§ Records provided:
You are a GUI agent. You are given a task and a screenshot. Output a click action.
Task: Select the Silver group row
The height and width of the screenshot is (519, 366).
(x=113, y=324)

---

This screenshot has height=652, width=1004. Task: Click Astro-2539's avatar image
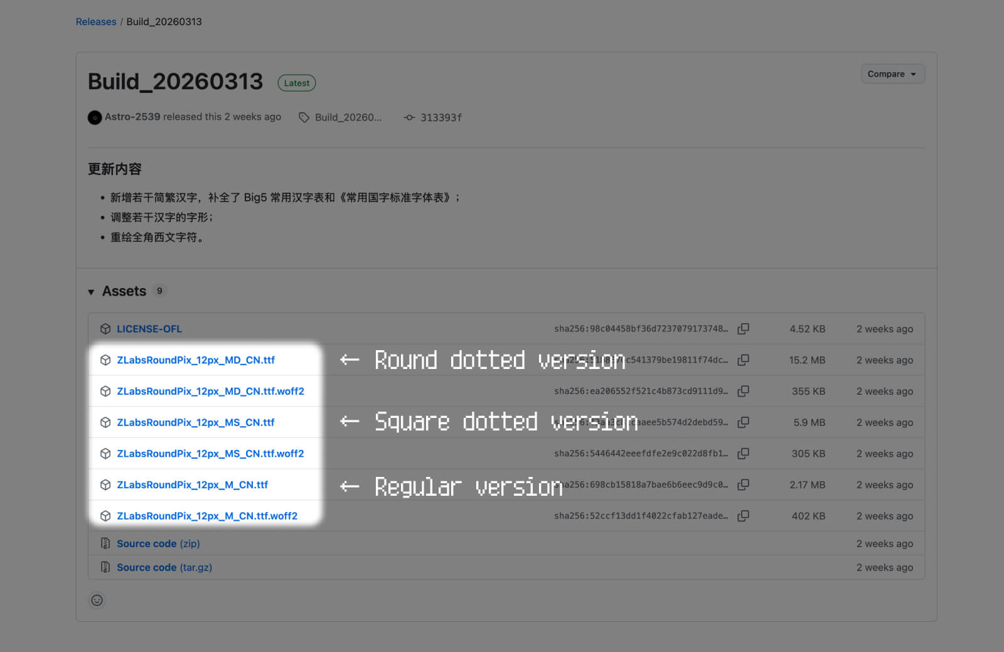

§ Requirement:
Convert everything from the line containing "You are a GUI" down to the line containing "(x=113, y=324)" into a JSON list of strings, with one string per line and blank lines omitted.

§ Full answer:
[
  "You are a GUI agent. You are given a task and a screenshot. Output a click action.",
  "Task: Select the Silver group row",
  "The height and width of the screenshot is (519, 366).",
  "(x=113, y=324)"
]